◆ **Exercise requirements**
1. Retype the passage of the Python permutations question starting with "seq[k + 1:]" and going on through "the expected results.".
2. In the Python permutations question, what result comes from calling list on the function's output?

3

I was looking at the accepted solution to this question, which provides a Python implementation of an algorithm for producing unique permutations in lexicographic order. I have a somewhat shortened implementation:

def permutations(seq):
    seq = sorted(seq)
    while True:
        yield seq
        k = l = None
        for k in range(len(seq) - 1):
            if seq[k] < seq[k + 1]:
                l = k + 1
                break
        else:
            return

        (seq[k], seq[l]) = (seq[l], seq[k])
        seq[k + 1:] = seq[-1:k:-1]

What's really strange for me is that if I call list on the output of this function, I get wrong results. However, if I iterate over the results of this function one at a time, I get the expected results.

>>> list(permutations((1,2,1)))

◆ **Listed entries**
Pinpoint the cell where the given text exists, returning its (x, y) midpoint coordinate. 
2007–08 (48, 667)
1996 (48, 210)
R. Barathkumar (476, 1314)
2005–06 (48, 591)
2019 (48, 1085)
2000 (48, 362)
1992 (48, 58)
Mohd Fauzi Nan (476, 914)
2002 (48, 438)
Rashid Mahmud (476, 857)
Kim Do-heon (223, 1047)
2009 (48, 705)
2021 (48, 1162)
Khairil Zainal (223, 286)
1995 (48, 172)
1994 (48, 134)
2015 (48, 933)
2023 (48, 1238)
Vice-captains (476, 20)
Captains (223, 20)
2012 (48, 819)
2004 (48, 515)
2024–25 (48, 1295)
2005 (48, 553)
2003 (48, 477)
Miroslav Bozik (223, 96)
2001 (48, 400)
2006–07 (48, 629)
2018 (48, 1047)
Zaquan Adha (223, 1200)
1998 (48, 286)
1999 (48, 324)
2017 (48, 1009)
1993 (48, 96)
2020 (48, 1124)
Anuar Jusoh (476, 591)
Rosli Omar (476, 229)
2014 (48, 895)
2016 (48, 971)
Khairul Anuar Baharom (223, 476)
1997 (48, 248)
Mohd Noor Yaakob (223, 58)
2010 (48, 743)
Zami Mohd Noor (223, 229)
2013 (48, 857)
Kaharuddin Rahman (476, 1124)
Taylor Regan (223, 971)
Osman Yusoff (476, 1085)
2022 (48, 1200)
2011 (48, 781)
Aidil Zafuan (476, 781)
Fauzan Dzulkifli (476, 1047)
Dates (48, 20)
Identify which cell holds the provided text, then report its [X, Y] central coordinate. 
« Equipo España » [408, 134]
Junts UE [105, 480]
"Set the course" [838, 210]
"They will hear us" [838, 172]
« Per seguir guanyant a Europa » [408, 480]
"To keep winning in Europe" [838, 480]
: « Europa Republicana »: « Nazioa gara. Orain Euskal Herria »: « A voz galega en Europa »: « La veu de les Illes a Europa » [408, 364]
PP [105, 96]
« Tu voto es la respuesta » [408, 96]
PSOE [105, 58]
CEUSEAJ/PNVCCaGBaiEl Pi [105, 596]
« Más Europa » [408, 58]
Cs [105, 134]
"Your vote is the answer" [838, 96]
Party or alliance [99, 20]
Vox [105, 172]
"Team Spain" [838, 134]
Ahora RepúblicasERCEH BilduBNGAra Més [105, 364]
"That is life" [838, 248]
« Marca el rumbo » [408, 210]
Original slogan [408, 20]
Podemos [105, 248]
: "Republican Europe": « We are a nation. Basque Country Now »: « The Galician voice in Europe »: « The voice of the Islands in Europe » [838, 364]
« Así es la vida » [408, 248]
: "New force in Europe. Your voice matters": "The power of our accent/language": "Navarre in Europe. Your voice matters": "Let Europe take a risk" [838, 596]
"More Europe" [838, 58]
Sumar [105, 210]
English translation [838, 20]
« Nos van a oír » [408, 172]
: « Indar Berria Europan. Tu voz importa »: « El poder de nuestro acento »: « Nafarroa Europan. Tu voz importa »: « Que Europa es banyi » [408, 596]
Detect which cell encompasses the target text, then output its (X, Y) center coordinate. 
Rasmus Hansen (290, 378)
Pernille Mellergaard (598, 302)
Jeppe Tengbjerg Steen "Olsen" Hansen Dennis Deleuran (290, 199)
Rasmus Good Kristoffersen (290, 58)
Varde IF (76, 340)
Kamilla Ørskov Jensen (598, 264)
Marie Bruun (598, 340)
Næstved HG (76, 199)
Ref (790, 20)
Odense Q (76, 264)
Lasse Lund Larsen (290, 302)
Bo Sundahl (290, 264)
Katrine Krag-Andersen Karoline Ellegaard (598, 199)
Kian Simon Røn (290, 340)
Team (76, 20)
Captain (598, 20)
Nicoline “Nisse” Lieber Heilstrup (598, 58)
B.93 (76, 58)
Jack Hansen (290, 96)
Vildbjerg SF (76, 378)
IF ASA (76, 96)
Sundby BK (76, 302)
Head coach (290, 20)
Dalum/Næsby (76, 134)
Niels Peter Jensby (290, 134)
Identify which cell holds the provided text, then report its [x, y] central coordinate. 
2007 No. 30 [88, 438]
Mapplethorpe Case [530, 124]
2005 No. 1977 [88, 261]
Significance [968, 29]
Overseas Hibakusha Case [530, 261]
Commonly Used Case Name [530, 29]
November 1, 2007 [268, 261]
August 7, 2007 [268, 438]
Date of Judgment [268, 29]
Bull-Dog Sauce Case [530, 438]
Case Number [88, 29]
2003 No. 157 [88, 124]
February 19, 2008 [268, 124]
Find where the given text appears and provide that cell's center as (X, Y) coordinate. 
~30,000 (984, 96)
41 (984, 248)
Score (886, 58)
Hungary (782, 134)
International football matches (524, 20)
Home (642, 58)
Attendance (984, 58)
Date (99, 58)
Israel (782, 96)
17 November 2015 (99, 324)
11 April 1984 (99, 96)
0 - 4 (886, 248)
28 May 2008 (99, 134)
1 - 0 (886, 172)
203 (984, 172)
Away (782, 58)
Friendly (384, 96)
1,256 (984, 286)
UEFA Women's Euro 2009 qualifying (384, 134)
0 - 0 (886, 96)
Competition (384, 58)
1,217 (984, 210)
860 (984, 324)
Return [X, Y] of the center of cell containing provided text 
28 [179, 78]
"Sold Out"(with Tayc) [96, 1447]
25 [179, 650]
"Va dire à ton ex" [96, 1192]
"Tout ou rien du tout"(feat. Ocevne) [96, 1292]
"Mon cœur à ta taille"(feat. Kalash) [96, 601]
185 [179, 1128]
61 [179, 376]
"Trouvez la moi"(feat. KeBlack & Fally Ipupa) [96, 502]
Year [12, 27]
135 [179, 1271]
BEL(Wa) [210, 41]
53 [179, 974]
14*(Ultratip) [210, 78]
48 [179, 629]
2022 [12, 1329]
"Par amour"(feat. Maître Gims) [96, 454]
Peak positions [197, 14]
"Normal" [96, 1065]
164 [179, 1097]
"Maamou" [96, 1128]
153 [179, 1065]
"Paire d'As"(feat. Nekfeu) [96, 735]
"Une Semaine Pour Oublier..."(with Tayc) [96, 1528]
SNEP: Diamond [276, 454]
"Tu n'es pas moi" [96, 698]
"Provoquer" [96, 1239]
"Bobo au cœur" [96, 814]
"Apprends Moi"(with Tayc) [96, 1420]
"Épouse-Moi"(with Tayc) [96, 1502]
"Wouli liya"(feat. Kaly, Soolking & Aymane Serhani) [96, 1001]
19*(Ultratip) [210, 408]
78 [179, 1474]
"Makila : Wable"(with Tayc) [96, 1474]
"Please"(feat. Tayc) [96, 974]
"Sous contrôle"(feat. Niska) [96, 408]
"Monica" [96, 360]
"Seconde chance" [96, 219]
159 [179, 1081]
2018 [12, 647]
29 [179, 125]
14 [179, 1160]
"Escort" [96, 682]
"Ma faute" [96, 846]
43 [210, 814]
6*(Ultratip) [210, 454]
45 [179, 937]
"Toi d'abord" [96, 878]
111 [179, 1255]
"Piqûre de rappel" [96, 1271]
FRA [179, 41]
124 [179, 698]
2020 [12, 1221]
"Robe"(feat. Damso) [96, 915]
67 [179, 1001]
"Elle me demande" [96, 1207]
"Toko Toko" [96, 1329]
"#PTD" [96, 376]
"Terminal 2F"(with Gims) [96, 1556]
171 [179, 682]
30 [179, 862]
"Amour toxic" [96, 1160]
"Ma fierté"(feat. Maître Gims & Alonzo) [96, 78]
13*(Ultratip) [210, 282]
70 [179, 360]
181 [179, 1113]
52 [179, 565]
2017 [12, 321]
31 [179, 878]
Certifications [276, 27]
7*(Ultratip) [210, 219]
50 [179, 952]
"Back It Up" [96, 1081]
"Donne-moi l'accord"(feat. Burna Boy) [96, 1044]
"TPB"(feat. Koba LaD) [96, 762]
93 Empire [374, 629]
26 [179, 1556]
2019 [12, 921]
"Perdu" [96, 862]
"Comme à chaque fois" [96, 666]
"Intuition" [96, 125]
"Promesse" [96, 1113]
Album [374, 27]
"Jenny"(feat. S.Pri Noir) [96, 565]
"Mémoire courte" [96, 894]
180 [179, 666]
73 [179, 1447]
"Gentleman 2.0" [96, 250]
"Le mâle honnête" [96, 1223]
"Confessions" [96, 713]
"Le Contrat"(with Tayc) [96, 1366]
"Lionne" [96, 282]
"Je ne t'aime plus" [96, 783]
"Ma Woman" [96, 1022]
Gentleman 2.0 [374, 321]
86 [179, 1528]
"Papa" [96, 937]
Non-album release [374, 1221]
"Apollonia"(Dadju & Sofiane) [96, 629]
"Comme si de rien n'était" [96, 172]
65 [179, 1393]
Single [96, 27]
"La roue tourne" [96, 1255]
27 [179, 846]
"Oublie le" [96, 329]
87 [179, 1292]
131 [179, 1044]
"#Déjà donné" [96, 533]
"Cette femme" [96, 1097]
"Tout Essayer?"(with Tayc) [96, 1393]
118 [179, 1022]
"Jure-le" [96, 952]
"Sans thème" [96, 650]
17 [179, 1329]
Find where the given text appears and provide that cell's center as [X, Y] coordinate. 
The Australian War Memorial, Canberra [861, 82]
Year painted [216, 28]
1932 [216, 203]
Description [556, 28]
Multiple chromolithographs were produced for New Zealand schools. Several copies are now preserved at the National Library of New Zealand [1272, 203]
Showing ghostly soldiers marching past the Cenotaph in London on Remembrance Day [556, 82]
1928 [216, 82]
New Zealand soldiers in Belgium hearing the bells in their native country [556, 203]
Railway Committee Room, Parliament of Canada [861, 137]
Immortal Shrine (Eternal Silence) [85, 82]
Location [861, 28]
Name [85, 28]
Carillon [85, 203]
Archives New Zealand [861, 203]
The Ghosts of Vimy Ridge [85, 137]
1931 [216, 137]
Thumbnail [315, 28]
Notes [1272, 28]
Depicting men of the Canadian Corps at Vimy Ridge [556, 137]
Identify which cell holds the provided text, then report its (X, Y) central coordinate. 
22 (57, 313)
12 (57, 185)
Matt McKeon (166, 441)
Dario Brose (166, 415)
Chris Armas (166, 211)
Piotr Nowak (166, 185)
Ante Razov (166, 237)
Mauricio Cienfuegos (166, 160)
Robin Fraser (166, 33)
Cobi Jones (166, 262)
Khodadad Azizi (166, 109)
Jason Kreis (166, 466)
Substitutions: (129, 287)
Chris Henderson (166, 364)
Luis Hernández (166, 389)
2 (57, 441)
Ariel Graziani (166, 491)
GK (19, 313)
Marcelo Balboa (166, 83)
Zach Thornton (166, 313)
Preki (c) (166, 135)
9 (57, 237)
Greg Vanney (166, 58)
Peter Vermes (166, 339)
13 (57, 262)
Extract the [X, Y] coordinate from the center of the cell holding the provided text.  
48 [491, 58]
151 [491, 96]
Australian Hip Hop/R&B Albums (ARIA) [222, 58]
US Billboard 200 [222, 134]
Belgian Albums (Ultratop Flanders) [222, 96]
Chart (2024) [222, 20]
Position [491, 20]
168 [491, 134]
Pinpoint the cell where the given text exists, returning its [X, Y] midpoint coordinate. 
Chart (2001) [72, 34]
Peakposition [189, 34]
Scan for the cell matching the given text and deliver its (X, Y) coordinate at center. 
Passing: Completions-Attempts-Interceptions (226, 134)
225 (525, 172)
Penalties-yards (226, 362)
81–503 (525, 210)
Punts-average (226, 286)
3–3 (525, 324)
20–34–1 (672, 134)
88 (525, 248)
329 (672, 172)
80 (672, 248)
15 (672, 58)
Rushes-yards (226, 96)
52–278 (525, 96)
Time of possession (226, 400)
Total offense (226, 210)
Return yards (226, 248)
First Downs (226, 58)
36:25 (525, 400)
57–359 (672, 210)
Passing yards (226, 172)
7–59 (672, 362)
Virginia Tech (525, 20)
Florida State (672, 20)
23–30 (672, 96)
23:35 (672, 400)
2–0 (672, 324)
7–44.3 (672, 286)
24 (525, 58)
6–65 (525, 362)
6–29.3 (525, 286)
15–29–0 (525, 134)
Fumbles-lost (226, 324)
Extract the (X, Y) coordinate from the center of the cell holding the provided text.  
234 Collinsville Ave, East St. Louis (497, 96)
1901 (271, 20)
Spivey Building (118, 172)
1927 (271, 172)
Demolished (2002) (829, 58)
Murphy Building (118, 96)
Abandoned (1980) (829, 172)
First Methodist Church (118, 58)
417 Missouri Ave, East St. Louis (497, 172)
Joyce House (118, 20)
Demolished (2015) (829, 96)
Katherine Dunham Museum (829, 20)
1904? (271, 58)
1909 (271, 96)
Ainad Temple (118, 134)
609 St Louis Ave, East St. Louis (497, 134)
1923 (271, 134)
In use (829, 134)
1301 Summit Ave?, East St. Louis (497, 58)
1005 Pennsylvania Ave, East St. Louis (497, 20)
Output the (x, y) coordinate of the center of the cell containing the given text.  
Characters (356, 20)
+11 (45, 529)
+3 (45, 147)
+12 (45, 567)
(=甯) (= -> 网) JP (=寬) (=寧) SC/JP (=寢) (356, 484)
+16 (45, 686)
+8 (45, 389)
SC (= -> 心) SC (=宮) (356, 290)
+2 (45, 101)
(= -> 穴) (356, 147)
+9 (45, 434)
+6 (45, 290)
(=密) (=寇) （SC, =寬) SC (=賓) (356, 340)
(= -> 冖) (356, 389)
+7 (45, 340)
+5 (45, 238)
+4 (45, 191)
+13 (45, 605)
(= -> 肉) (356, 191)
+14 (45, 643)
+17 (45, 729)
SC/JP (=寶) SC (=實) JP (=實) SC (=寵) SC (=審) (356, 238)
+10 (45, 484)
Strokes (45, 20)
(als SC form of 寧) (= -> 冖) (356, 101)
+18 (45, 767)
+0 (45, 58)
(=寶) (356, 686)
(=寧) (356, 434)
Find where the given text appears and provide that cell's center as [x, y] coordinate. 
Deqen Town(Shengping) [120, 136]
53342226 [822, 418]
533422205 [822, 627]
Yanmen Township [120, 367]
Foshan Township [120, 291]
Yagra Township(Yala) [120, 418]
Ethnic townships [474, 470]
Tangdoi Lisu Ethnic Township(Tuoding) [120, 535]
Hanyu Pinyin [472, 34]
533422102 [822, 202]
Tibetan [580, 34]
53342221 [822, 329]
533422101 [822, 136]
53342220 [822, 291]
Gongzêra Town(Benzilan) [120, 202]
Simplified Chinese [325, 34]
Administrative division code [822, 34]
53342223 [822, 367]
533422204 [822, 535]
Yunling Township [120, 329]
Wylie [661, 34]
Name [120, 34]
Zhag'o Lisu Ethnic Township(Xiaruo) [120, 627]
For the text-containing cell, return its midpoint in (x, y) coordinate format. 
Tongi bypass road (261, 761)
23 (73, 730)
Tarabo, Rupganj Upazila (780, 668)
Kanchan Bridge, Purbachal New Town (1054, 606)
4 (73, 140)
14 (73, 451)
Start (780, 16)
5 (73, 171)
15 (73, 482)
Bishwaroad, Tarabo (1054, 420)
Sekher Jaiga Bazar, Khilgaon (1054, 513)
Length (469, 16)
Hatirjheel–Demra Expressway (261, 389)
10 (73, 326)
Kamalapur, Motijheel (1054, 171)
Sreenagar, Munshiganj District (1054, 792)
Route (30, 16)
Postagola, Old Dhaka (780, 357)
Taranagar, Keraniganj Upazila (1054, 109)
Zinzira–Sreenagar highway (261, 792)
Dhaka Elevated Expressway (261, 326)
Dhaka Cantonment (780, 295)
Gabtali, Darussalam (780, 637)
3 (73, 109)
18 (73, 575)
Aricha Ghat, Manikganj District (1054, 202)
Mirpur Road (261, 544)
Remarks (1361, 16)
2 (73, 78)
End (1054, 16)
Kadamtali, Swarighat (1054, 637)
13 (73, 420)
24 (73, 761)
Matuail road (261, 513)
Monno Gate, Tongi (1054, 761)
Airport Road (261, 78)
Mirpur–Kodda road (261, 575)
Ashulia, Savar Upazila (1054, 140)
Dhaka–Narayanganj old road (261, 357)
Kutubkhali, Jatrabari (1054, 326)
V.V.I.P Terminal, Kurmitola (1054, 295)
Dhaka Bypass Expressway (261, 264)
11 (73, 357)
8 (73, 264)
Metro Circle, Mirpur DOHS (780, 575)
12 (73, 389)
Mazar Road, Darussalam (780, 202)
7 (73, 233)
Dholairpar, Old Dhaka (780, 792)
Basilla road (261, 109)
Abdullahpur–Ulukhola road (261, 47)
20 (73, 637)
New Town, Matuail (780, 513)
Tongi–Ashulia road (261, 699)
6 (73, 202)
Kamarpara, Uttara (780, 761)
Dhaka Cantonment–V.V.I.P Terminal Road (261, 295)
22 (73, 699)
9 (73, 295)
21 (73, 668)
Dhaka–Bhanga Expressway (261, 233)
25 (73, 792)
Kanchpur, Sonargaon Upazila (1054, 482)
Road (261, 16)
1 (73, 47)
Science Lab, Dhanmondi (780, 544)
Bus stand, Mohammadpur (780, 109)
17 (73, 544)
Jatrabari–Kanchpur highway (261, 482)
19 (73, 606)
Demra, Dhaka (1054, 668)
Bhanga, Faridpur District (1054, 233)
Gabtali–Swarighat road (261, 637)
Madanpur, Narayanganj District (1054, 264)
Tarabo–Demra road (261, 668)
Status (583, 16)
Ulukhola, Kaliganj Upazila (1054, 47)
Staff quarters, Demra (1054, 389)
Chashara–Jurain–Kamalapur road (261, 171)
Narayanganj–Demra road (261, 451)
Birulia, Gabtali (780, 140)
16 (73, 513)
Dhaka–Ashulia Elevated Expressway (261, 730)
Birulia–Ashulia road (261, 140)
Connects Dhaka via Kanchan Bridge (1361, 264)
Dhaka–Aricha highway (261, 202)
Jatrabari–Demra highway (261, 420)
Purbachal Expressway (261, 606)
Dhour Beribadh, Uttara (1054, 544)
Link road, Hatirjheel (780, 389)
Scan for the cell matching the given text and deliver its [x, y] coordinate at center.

◆ **Worked solutions**
1.
seq[k + 1:] = seq[-1:k:-1]

What's really strange for me is that if I call list on the output of this function, I get wrong results. However, if I iterate over the results of this function one at a time, I get the expected results.

2. Calling list on the output gives wrong results.